WORK TASK: Would you copy every record exactly as it stands and drop the pictures?

RECORDS PROVIDED:
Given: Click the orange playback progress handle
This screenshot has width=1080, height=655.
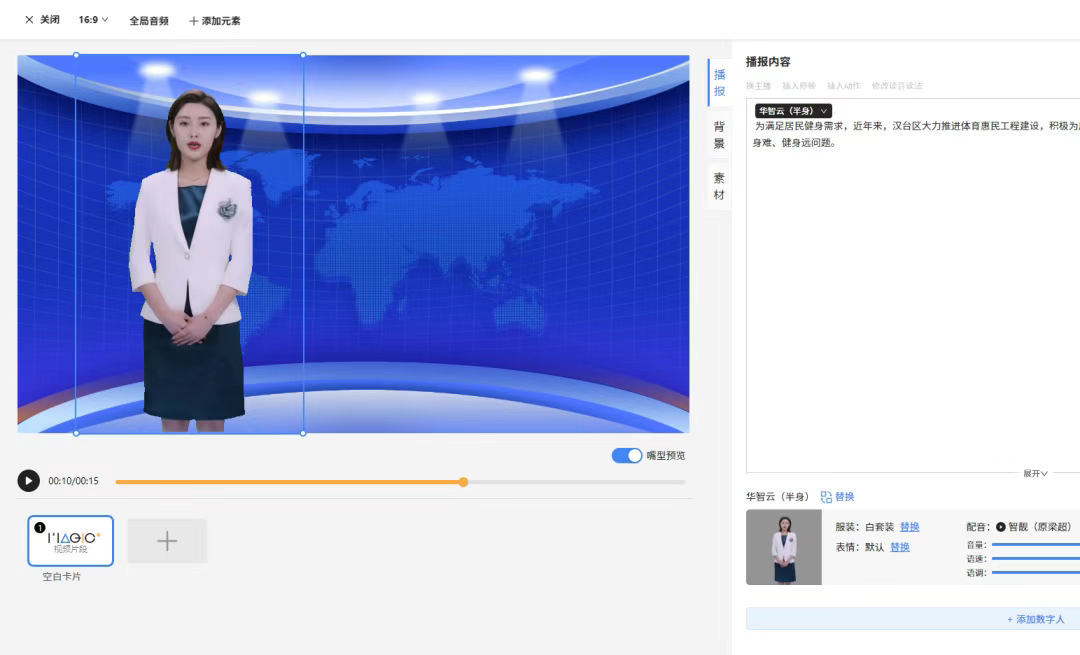Looking at the screenshot, I should (463, 482).
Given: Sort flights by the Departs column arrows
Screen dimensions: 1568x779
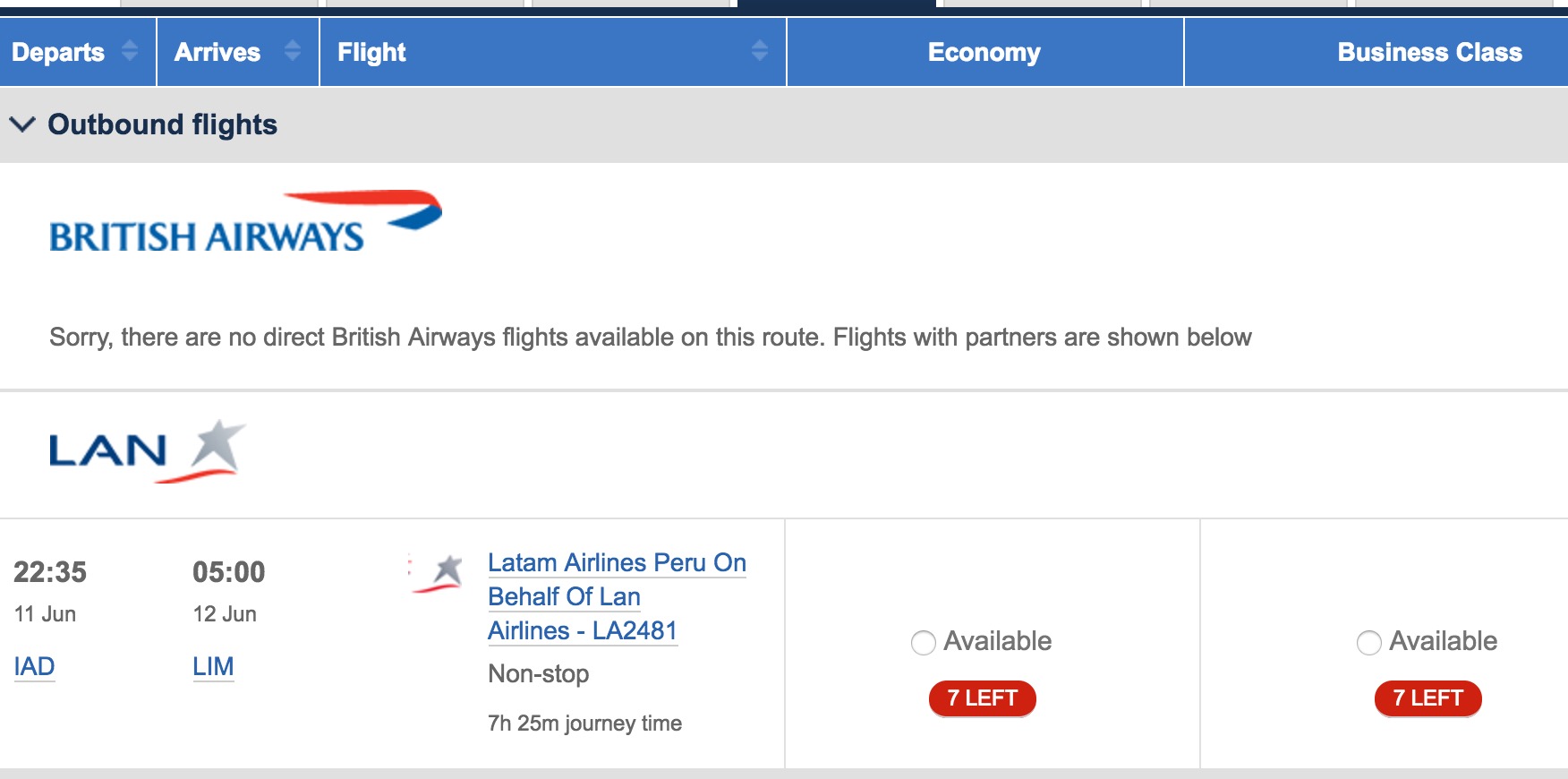Looking at the screenshot, I should [130, 51].
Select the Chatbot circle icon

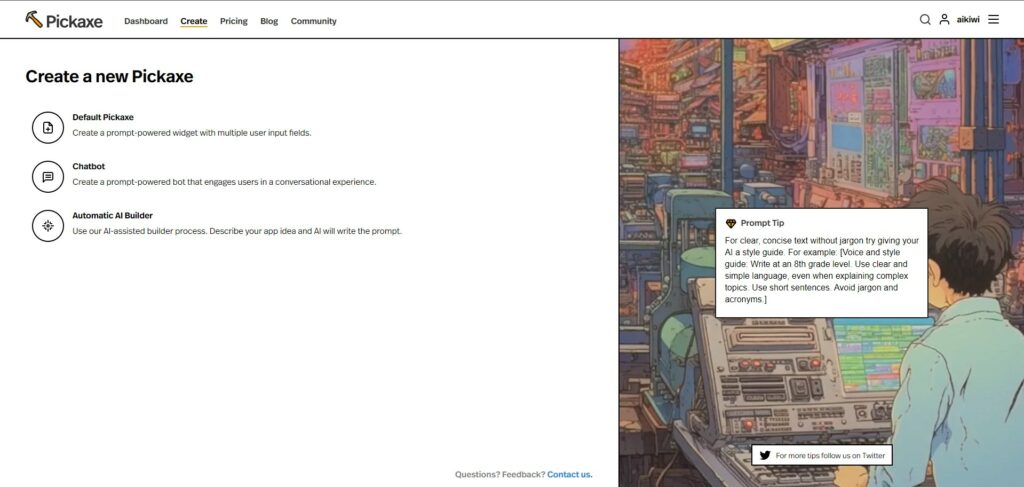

COMPLETED EXERCISE:
Given: Click the orange playback progress handle
This screenshot has width=1080, height=655.
Looking at the screenshot, I should (463, 482).
Given: Sort flights by the Departs column arrows
Screen dimensions: 1568x779
Looking at the screenshot, I should [130, 51].
Select the Chatbot circle icon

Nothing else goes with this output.